SNAP is a new sequence aligner that is 10-100x faster and simultaneously more accurate than existing tools like BWA, Bowtie2 and SOAP2. It runs on commodity x86 processors, and supports a rich error model that lets it cheaply match reads with more differences from the reference than other tools. This gives SNAP up to 2x lower error rates than existing tools and lets it match larger mutations that they may miss.
SNAP was developed by a team from the UC Berkeley AMP Lab, Microsoft, and UCSF.
SNAP is available under an Apache 2 license at github.com/amplab/snap. In addition, you can download binaries for Windows, Linux and OS X:
A technical report about the algorithm is available on arXiv:
- Faster and More Accurate Sequence Alignment with SNAP. Matei Zaharia, William J. Bolosky, Kristal Curtis, Armando Fox, David Patterson, Scott Shenker, Ion Stoica, Richard M. Karp, and Taylor Sittler. arXiv:1111.5572v1, November 2011.
SNAP comes with a quick start guide and manual in the docs folder. Here are the latest versions, for SNAP 0.15.4:
In addition, we've set up a mailing list at https://groups.google.com/forum/#!forum/snap-user.
What is sequence alignment, and why is it important?
As the cost of DNA sequencing continues to drop faster than Moore's Law, there is a growing need for tools that can efficiently analyze large bodies of sequence data. By mid-2013, sequencing a human genome is expected to cost $1000, at which point this technology will enter the realm of routine clinical practice. For example, it is expected that each cancer patient will have their genome and their cancer's genome sequenced.
However, current high-throughput sequencing technologies produce large numbers of short (~100 letter) reads from random locations in the genome. Putting together these reads into a choerent whole is a significant computational challenge, with current pipelines taking thousands of CPU-hours per genome. The first and most expensive step of this process is aligning each read to a known reference genome, so that differences between the patient's genome and the reference genome can be localized.
What makes SNAP faster?
SNAP leverages a combination of three insights: increasing read lengths, which allow for fast hash-based location of reads using large "seed" sequences; increasing server memories, which allow trading memory to save CPU time (SNAP is designed for server machines with tens of gigabytes of RAM); and an edit distance algorithm and pruning methodology that allow SNAP to reject most locations without fully scoring them, dramatically reducing the cost of local alignment checks.
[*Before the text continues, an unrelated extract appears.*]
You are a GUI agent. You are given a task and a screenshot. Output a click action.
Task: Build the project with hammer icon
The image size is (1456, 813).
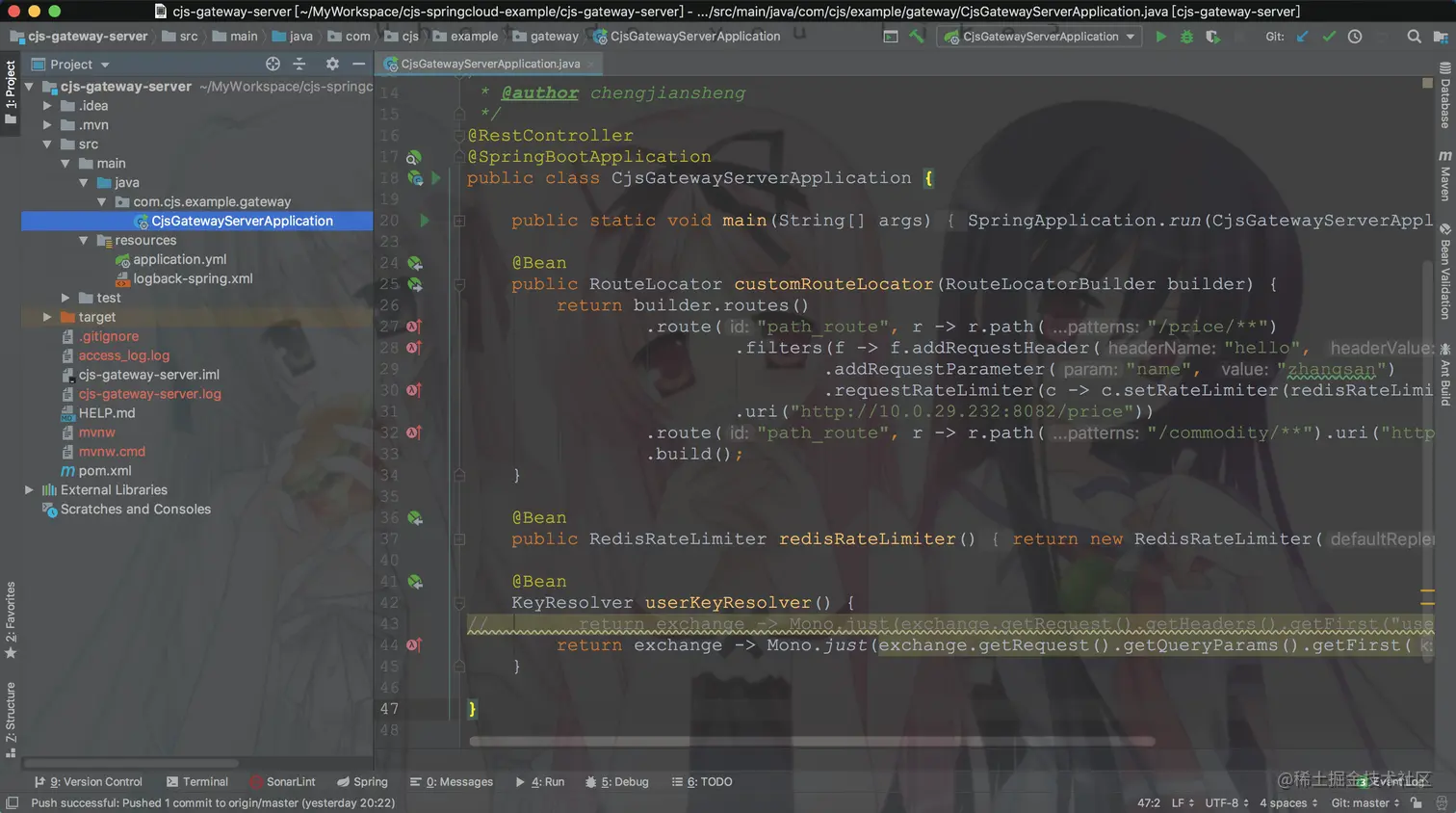(x=917, y=37)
Please refer to the SNAP paper for details.
What do I need to run SNAP?
SNAP runs on Windows, Linux and Mac OS X. In addition, to align against the full human genome, you will need at least 64 GB of memory. SNAP can also take full advantage of multicore processors with the -t option to set the number of threads.
What file formats does SNAP support?
SNAP supports the standard FASTQ and SAM file formats for import, as well as SAM for output. Reference genomes should be FASTA.
I get a "bad_alloc" error building an index for hg19, but I have more than 60 GB RAM
SNAP can build this index using about 50 GB of RAM, but on machines with not much more than that, Linux will sometimes refuse to allocate memory so as not to overcommit the total memory available. Run sudo sysctl vm.overcommit_memory=1 to disable this
How do you recommend running SNAP on EC2?
For the highest-throughput alignment against hg19, we recommend using the cc2.8xlarge or cr1.8xlarge Amazon instance type (16 cores, 60 GB RAM or 16 cores, 240 GB RAM) available in us-east, with Ubuntu 12.04. Get the latest Ubuntu AMI from the Ubuntu website. Also, once you start the machine, run sudo sysctl vm.overcommit_memory=1 to allow SNAP to use all the memory.